*Exercise details*. Could you filter the records below and return each line that holds "using"?

*Record excerpts*.
########################################

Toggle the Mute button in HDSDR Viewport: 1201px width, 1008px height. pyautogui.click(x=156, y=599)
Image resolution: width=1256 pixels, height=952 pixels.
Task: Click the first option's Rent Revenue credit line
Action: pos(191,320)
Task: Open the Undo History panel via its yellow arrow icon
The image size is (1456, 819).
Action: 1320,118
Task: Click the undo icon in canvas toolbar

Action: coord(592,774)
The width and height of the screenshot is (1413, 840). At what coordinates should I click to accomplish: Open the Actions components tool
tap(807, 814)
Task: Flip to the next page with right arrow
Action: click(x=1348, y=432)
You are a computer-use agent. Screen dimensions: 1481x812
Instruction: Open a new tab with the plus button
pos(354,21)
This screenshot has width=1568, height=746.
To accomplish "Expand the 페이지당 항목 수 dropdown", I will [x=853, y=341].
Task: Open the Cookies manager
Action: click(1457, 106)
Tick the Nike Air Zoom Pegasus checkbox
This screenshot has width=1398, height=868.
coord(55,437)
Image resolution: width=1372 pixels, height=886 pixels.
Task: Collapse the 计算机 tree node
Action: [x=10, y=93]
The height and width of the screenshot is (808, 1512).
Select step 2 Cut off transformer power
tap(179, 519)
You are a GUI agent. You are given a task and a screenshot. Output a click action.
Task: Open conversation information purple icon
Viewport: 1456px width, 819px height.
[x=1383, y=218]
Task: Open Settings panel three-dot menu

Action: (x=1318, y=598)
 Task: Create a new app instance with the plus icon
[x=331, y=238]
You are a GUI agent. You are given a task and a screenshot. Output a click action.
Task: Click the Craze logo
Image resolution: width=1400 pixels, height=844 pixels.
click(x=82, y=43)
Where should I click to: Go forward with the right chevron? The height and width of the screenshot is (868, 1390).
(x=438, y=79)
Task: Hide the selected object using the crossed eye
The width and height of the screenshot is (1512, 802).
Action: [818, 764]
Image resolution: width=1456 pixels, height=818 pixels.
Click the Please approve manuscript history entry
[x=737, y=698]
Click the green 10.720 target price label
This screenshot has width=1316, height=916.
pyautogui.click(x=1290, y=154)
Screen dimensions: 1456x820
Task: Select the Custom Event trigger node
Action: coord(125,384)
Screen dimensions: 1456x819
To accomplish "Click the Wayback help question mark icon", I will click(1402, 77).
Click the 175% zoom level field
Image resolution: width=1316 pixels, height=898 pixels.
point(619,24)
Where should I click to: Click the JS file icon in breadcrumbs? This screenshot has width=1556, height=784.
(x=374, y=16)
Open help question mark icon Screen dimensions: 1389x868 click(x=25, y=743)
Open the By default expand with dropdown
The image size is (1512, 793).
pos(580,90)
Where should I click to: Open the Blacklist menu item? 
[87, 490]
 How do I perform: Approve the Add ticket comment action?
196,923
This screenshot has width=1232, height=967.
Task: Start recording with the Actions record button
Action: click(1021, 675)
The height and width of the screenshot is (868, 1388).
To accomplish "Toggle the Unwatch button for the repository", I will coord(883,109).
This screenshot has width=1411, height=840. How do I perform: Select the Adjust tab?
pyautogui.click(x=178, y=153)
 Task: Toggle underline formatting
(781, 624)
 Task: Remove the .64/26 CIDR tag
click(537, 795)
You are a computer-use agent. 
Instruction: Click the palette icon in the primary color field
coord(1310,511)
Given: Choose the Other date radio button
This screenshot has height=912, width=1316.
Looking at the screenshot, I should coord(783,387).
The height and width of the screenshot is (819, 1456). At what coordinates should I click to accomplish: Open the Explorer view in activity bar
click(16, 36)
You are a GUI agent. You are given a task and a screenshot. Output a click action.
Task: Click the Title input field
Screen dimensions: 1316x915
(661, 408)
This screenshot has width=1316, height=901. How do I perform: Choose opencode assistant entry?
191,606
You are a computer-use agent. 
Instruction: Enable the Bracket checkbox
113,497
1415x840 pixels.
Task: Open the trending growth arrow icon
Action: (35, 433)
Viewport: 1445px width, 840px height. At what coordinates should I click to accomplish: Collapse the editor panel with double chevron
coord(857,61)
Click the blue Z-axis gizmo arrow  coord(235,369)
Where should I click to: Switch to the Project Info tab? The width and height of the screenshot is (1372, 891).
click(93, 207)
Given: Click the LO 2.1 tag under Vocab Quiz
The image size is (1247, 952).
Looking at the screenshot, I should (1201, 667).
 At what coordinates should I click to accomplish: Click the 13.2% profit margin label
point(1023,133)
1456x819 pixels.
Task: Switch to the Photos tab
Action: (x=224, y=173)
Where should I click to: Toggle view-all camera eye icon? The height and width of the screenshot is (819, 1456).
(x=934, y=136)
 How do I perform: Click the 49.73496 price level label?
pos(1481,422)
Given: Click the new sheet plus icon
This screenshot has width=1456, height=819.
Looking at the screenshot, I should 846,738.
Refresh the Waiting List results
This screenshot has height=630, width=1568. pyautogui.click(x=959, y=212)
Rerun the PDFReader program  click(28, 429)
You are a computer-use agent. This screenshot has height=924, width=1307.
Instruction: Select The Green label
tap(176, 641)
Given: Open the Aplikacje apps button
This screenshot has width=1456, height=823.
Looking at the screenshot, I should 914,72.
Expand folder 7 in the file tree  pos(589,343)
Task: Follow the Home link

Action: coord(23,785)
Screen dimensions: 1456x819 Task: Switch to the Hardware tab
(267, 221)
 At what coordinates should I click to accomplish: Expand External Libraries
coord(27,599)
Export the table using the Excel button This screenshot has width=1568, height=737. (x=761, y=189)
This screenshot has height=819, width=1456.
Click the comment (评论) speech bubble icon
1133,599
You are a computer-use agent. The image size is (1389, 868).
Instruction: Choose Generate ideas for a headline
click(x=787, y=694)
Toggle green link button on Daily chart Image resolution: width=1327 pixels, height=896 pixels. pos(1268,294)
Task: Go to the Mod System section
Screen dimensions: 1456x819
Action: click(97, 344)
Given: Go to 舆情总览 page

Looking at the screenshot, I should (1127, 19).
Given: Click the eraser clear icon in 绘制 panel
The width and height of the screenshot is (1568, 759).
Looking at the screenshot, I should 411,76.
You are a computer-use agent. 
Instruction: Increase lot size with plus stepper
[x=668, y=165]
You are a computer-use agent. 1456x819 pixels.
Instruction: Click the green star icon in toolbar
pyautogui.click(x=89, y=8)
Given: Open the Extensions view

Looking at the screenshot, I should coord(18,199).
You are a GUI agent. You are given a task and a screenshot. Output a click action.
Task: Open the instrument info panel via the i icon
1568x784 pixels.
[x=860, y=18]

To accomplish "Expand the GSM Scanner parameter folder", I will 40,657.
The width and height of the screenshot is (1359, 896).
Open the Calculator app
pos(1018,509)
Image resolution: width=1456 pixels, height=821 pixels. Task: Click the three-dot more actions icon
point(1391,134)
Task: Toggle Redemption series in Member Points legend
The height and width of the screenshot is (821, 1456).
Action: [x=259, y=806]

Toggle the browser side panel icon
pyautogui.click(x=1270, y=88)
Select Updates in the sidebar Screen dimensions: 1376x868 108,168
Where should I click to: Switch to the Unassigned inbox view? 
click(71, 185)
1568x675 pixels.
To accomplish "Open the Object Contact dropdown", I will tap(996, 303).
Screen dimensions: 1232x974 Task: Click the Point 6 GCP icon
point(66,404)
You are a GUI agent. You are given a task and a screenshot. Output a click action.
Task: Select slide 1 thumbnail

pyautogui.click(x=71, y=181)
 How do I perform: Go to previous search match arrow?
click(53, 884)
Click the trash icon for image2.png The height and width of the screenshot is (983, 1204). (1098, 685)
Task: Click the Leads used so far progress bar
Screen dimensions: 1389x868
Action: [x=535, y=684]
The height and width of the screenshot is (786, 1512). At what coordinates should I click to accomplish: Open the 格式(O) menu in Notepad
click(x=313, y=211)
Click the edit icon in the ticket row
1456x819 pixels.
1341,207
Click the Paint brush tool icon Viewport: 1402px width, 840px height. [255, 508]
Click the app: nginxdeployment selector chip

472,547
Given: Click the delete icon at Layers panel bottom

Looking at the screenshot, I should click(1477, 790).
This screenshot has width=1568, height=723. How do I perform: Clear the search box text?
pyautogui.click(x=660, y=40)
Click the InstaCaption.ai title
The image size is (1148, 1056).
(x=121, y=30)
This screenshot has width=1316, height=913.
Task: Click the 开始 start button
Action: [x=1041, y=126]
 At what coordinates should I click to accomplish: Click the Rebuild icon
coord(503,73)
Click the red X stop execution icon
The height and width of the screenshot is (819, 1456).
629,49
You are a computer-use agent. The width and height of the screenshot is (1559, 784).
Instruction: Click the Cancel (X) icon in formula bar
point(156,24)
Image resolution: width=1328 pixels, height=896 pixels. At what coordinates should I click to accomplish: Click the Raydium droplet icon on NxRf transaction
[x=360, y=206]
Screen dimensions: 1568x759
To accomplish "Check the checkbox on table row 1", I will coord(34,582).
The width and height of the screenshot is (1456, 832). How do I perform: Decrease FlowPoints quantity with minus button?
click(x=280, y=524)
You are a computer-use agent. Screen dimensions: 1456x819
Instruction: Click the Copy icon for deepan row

########################################

*Reply*.
Task: Hide the selected object using the crossed eye
Export the table using the Excel button This screenshot has width=1568, height=737. (x=761, y=189)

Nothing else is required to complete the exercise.